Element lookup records
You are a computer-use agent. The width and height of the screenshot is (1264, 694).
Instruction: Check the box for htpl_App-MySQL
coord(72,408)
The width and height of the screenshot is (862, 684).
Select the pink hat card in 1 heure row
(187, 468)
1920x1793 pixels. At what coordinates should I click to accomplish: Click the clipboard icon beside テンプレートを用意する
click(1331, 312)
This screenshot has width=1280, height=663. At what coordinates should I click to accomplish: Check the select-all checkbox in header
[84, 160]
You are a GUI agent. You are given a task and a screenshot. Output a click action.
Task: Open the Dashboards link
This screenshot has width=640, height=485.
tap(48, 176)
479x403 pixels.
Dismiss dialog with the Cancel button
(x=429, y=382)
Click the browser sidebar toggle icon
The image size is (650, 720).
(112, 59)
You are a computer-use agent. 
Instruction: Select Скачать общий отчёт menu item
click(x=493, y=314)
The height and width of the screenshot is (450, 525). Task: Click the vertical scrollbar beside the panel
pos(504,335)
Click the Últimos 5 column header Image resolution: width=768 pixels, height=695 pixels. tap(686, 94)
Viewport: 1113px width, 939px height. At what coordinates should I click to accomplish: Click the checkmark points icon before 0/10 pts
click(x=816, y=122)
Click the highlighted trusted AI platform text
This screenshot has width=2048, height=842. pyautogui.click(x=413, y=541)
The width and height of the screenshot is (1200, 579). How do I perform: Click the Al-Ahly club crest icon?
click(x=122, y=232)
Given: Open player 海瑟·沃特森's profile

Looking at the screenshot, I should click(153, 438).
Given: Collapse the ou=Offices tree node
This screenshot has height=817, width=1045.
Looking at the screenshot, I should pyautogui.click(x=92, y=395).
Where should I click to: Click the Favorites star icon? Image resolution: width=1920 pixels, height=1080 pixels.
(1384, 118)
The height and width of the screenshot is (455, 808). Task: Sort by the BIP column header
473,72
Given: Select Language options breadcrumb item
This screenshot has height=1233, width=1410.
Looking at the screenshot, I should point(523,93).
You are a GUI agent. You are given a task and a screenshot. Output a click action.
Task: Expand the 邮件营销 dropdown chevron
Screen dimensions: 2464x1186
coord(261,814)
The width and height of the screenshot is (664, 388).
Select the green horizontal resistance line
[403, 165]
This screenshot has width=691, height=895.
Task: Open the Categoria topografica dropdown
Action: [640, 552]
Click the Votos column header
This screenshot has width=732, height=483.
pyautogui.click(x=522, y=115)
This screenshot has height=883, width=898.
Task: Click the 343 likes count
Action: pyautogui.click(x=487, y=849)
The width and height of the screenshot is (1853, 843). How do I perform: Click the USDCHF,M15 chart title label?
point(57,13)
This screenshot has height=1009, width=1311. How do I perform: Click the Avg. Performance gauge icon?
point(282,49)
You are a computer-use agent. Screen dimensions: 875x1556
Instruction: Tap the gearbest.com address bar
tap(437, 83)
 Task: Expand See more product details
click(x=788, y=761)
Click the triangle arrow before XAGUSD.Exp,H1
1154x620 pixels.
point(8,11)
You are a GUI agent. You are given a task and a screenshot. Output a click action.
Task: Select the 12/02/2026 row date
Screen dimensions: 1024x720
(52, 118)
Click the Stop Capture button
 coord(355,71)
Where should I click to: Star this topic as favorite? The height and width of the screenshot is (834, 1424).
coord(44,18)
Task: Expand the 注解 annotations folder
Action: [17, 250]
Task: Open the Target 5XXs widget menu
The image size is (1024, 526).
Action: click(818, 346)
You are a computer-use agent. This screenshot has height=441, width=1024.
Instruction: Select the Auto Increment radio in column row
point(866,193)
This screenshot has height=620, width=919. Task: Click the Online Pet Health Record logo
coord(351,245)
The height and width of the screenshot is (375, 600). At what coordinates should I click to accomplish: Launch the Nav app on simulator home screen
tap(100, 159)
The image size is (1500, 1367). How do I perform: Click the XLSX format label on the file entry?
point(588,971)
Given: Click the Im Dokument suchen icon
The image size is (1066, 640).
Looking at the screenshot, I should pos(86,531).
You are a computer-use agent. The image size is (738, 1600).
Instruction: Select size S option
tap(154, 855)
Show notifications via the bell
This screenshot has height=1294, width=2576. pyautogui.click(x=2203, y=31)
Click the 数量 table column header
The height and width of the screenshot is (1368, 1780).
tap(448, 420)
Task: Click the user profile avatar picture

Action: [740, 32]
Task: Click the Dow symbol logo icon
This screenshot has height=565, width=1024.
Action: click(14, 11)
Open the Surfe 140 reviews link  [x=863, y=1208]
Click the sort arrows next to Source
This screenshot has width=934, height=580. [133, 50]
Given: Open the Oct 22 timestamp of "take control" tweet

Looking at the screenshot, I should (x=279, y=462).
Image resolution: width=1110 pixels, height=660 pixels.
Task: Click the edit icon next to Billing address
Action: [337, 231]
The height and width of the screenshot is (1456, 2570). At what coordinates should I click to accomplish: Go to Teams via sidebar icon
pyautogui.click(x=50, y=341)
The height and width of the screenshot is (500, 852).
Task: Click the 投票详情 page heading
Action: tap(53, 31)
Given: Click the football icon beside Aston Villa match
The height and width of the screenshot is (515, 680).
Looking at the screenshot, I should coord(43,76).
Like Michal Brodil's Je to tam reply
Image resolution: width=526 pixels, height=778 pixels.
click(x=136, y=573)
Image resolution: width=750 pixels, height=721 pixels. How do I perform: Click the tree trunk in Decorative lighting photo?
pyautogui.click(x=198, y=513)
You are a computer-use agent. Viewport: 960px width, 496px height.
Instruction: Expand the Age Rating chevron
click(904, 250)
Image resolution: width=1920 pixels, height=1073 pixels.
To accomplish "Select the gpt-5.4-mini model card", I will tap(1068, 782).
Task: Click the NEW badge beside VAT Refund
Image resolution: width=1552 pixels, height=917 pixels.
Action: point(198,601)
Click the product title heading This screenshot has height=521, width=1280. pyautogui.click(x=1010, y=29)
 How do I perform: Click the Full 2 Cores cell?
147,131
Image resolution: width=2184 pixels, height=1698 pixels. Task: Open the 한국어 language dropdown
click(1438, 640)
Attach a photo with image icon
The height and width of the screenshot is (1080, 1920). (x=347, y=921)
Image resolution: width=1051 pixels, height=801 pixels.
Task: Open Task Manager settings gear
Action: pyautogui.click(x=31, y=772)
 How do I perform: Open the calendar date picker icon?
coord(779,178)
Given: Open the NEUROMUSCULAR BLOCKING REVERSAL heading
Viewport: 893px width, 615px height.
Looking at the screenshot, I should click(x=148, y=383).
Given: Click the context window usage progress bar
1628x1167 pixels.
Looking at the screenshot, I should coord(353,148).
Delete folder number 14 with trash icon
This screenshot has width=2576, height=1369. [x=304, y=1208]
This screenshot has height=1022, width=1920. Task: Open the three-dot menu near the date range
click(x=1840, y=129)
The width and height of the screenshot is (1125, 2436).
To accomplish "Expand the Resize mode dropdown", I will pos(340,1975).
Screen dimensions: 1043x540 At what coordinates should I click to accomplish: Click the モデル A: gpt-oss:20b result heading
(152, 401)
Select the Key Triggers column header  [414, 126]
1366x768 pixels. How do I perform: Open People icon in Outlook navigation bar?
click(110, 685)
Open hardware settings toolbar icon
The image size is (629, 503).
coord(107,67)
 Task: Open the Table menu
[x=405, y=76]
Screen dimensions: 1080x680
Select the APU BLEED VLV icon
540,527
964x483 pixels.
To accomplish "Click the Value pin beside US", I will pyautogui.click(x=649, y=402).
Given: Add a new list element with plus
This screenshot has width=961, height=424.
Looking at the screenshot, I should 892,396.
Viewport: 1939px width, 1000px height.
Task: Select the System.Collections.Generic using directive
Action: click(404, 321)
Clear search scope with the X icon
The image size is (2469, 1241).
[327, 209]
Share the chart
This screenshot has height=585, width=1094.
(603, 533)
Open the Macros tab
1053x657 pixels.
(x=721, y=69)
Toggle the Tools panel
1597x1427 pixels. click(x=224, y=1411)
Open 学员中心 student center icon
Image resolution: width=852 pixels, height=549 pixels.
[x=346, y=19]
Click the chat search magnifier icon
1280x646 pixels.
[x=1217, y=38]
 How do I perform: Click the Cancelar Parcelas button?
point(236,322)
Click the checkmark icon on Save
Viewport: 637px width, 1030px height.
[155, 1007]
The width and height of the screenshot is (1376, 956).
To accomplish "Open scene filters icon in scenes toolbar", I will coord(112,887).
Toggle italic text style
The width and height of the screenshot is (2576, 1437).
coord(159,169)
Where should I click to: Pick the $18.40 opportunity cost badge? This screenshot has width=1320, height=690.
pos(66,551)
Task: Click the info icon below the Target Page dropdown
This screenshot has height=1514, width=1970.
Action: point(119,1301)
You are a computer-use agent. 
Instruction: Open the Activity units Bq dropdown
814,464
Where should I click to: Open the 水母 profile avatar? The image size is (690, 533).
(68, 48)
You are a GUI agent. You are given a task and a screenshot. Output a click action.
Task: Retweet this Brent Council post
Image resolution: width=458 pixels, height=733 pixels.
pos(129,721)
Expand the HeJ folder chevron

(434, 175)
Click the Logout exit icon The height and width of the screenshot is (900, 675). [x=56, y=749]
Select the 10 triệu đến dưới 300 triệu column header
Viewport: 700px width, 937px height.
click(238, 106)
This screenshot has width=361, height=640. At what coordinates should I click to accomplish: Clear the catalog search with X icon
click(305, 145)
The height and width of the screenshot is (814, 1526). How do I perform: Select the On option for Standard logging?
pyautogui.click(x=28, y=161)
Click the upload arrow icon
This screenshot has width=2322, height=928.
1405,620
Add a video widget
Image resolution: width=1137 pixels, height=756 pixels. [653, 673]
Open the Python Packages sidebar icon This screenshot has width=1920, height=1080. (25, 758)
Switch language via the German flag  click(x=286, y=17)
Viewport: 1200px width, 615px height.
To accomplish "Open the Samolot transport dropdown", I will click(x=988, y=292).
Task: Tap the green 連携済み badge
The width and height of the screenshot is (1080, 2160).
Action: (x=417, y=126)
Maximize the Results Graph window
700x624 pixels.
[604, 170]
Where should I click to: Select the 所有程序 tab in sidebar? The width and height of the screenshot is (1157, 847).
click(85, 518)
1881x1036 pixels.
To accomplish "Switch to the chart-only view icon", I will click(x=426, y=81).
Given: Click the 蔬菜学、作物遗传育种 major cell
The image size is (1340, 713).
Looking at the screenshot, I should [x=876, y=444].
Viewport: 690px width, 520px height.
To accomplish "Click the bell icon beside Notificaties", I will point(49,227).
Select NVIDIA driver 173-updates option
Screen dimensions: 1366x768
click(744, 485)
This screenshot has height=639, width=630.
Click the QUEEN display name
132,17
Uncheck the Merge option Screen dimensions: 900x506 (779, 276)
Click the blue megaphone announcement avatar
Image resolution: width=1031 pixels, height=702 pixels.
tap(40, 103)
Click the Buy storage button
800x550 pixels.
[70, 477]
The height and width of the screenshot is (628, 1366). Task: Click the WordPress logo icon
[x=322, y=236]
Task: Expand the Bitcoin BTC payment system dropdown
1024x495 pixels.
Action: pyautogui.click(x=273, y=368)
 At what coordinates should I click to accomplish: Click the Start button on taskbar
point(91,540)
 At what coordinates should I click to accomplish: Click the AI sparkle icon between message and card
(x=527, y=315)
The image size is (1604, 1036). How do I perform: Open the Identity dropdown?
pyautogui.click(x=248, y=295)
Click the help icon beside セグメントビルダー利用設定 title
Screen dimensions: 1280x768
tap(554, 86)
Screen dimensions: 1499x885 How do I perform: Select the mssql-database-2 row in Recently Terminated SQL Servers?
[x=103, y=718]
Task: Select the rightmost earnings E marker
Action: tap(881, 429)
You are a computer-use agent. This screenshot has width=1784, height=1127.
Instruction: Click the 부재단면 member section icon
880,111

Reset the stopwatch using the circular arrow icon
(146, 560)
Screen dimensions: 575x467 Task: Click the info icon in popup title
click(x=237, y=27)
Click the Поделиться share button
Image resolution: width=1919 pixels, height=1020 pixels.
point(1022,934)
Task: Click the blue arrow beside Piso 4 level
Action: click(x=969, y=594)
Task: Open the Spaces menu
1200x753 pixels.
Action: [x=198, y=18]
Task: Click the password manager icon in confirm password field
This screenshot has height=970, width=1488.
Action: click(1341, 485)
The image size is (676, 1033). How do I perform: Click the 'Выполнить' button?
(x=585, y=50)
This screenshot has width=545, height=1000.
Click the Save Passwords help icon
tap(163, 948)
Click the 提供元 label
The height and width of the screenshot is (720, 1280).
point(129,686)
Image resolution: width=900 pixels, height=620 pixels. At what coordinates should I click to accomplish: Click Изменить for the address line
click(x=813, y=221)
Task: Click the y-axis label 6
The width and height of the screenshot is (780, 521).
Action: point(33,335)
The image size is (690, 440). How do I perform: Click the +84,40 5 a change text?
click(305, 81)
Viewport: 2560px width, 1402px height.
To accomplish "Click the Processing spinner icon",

### Problem to solve
Extract the rows from the line containing "Given: Select Language" through the line containing "coord(261,814)", reproducing each one word for word.

### Written reply
Given: Select Language options breadcrumb item
This screenshot has height=1233, width=1410.
Looking at the screenshot, I should point(523,93).
You are a GUI agent. You are given a task and a screenshot. Output a click action.
Task: Expand the 邮件营销 dropdown chevron
Screen dimensions: 2464x1186
coord(261,814)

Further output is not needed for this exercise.